Un texte de Olivier Duchesneau
Thèmes : Québec, Économie, Multiculturalisme
Numéro : Argument 2019 - Exclusivité Web 2019


En cette ère où seule règne la novlangue politiquement correcte, les récents propos de la députée solidaire Émilise Lessard-Therrien sur l’accaparement par des Chinois de terres témiscamiennes ont fait couler beaucoup d’encre dans le camp progressiste, allant jusqu’à provoquer une manifestation contre la prétendue « sinophobie » de Québec solidaire... Cette anecdote n’est que la énième manifestation d’un gauchisme culturel qui semble inconscient du caractère paradoxal de ses actions.  

 

Mais revenons d’abord sur les faits.
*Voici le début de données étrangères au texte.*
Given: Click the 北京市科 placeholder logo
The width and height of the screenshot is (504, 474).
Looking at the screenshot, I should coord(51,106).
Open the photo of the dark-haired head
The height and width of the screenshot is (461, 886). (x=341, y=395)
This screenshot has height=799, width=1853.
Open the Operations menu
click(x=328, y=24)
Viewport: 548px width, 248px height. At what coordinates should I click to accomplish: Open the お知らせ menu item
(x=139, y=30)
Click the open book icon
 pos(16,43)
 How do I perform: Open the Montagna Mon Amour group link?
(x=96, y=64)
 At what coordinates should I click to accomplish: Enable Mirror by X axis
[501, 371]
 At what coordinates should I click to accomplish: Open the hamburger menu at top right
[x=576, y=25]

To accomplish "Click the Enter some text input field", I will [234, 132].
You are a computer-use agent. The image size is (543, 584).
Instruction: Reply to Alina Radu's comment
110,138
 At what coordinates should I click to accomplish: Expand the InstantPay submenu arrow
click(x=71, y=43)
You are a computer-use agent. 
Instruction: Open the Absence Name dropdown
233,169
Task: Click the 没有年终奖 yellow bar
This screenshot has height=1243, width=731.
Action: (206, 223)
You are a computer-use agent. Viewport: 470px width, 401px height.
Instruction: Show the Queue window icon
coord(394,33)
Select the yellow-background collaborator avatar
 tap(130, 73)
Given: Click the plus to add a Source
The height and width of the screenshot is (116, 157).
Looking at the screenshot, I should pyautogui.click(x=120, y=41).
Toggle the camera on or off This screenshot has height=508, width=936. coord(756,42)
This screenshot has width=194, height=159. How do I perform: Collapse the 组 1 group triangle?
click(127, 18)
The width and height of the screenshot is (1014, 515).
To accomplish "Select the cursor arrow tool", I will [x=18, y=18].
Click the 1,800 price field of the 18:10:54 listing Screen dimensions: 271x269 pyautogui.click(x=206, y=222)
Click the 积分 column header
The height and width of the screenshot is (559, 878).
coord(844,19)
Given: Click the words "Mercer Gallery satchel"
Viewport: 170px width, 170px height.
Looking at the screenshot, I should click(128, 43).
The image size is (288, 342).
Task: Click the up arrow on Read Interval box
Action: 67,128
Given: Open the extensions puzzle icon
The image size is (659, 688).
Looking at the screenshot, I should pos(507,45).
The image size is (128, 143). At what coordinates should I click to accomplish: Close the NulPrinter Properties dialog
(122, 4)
Lors d’un épisode de La vie agricole, la porte-parole de QS en matière d’agriculture dénonçait le magasinage des terres du Témiscamingue par des investisseurs chinois, qu’elle n’hésita pas à qualifier de « prédateurs ». Arpentant les rangs de patelins de la région au volant de Mercedes et vêtus de complets-cravates, ces investisseurs venus de l'Empire du milieu sont à la recherche de lots québécois à bas prix pour la culture de la luzerne, celle-ci étant ensuite exportée en Chine. Ne retenant que la formulation de Lessard-Therrien et oubliant opportunément ce qui constituait le cœur de son propos, des représentants influents de la gauche multiculturaliste ont ainsi décidé d'organiser une énième manifestation contre le racisme. Les propos de la députée ont été diabolisés comme avatars du racisme systémique, alors qu’une interprétation honnête de ceux-ci aurait dû être en mesure saisir qu’il ne s’agissait pas le moins du monde d'associer les Chinois en tant qu'ethnie à la prédation. Au lieu d'accorder le bénéfice du doute à la députée abitibienne, une frange de la gauche urbaine bien-pensante s’est plutôt consacrée avec une rage inouïe à la stigmatiser.

 

Ce faisant, ces gauchistes ont contribué au travail de sape qui vise à affaiblir la résistance ordinaire face à la logique capitaliste. Car c’est effectivement en jetant aux poubelles ce qu’il y a de plus intéressant dans la critique de la députée Lessard-Therrien, c'est-à-dire l’accaparement des terres de sa région par des intérêts capitalistes et au détriment des paysans locaux, que ces gardiens de la doxa multiculturaliste ont pu agiter le drapeau de la sinophobie. En véritables idiots utiles du grand capital, les gauchistes identitaires ont donc réussi à poser des capitalistes chinois en victimes de racisme ! Il s’agit là d’un véritable tour de force et l’on a ainsi pu voir – c’est un comble ! – un soi-disant « écosocialiste » comme Alex Tyrrell, du parti Vert, se ranger derrière des multinationales chinoises plutôt qu’aux côtés d'une députée inquiète de la dépossession de son territoire.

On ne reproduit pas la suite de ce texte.